After letting the net sink to the bottom, Branthuay slowly pulls back on the main rope, in pulses. Fish which were in the water within the one-meter ring should, in theory, now be caught in the folds of the net. Nothing but weeds this time. Move and repeat the casting dance. Again, only mucous-like algae and a few weeds.



The same day, after dark, we went out again, and this time Branthuay carried along a gillnet. A gillnet with mesh smaller than an inch- far too small to catch lobster or halibut bait. But bigger is often not better in fishing, and smelt taste every bit as good as a heavy salmon. We paddled out away from the island. The darkness was pierced by twinkling from all around- the flicker of house lights from the island and from the far side of the river, from the 40,000 stars above, from fireflies on the tiny islands, and from fishermen's flashlights as they checked their business and then saved their batteries. The hills above town on Don Khong were ablaze in long narrow lines. Oddly enough, it struck me as perfectly normal that in this mysterious tropical land the island might have a volcano, which would of course be active and trickling molten lava down it’s slopes. I then rubbed my eyes and realized that instead locals were burning their rice fields, cycling back nutrients for the coming crop.

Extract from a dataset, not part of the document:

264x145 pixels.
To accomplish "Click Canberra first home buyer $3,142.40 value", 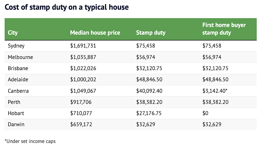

The was an explosion going on right then, though not volcanic. As full darkness set in, an impossible number of tiny bugs rocketed out of the unseen in into my face, in my eyes, down my throat, in my ears, up my nose. Not a biting bug, but ones that are only more annoying because they don’t bite, and yet still have a magnetic attraction to a human face. Like the boat balancing act, Branthuay seemed unaware of the difficulties, and that his unnecessary sternman was walking a tightrope of temporary insanity.



To set the driftnet alone in decent current, Branthuay starts by dropping a rock overboard. The rock is leashed to a stout line, which he then connects to one end of his gillnet. Downstream we drift, setting as we go, plastic water bottles serving as corks. When fully out, Branthuay paddles up to the rock, frees the upstream end of the net from it’s anchor, and then tows this high end perpendicular to the current. From then on, it’s a matter of towing on one end of the net or the other, trying to keep a slight downstream smile to the net, and monkeying the net around any of the small river islands. (Thank you fireflies, mini lighthouses of the Mekong.) Although tough to sense in the blackness, we were drifting quickly, and Branthuay was busy. He hauled and reset his net three times this night.



The sum total for the day and night efforts was a whopping four potbellied fish, each about five inches long. Valued at 700 kip each (about 10 cents), this was not a red-banner fishing day for the Eagle II. Expectations are not particularly high in these parts- 100 finger-length fish or one or two bigger fish, adding up to a kilogram or two, are considered a normal day. Branthuay caught 130 small fish the day before, but tonight there fish were somewhere else. According to my Lao fishing friend, most of the common species- fish like Pa Pea, Pa Kung, Pa Tong, and Banang- are worth around 40-50,000 kip per kilo (around $5). Luckily, the fuel bill is measured in spoonfuls of sticky rice (or for others with external motors, in small quantities of gas). April marks the biggest pulse of upriver fish, as the start of the wet season commences, and is when the locals search for what (I think) translates to “economic fish”- nice densities of heavier fish. Until then, fishermen around Si Phan Don seem satisfied enough to go for not-so-economic fish.